We’ll combine all these operations into a single test run and use K6 load testing to orchestrate and produce Grafana dashboards that summarize our results.
Test Environment
Our test environment lived in a CPU-optimized, 32-CPU EKS cluster. We deployed an httpbin
workload as the lone application service in the cluster. We fronted this service with a single instance of Envoy proxy. The single Envoy instance was configured with 10 CPUs and 8GiB of memory allocated.
Gloo Gateway deployments are frequently deployed in production with multiple Envoy replicas, for both scalability and high availability. But one of the primary objectives of this test was to explore the limits of individual Envoy proxies under Gloo control.
We used a small suite of k6 test runners to drive the test traffic and to help with analyzing the results, using 2 CPUs with 8GiB of memory.
For more complex test scenarios, we activated an 8-replica suite of Gloo ExtAuth processors.
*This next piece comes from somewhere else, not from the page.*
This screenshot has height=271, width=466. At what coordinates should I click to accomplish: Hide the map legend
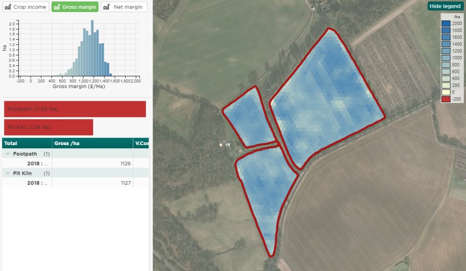[x=445, y=6]
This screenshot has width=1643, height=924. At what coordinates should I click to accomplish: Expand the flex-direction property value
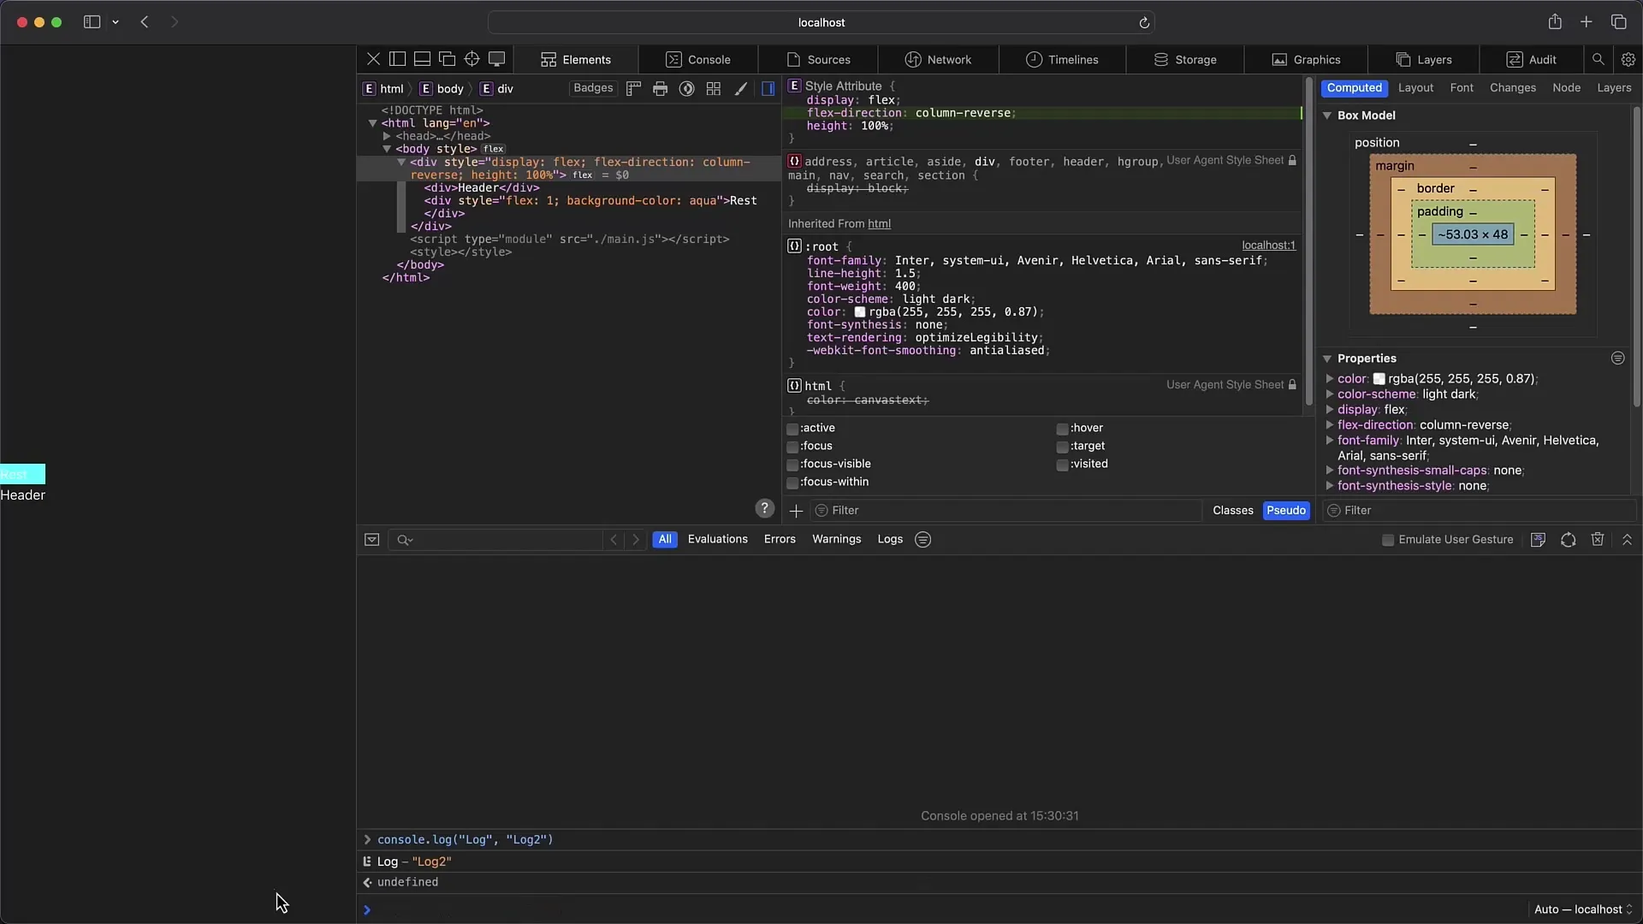point(1331,424)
Traffic is delegated from Envoy to the ExtAuth service only when a relevant authNZ policy is present (e.g., API keys, OAuth, Open Policy Agent).
A 4-replica suite of Gloo Rate Limiting processors was also available in the test environment. As with ExtAuth, traffic was only delegated to these services when a rate limiting policy was active. Note that neither ExtAuth nor Rate Limiting was active for the baseline scenario.
A 4-replica suite of Gloo Rate Limiting processors was also available in the test environment. As with ExtAuth, traffic was only delegated to these services when a rate limiting policy was active. Note that neither ExtAuth nor Rate Limiting was active for the baseline scenario.
Test Scenarios
We executed six separate test scenarios for just over an hour, 62 minutes to be precise. Here is a list of all the scenarios, with individual durations:
- Baseline Delegation: Delegate to
httpbin
with no authNZ or rate limiting constraints (12 minutes). - AuthNZ with API Keys: Add an API key-based authNZ policy to baseline (10 minutes).
- AuthNZ with OAuth: Switch authNZ policy to OAuth with Keycloak (10 minutes).
- AuthNZ with Transformations: Add a transformation to a JWT claim from Keycloak (10 minutes).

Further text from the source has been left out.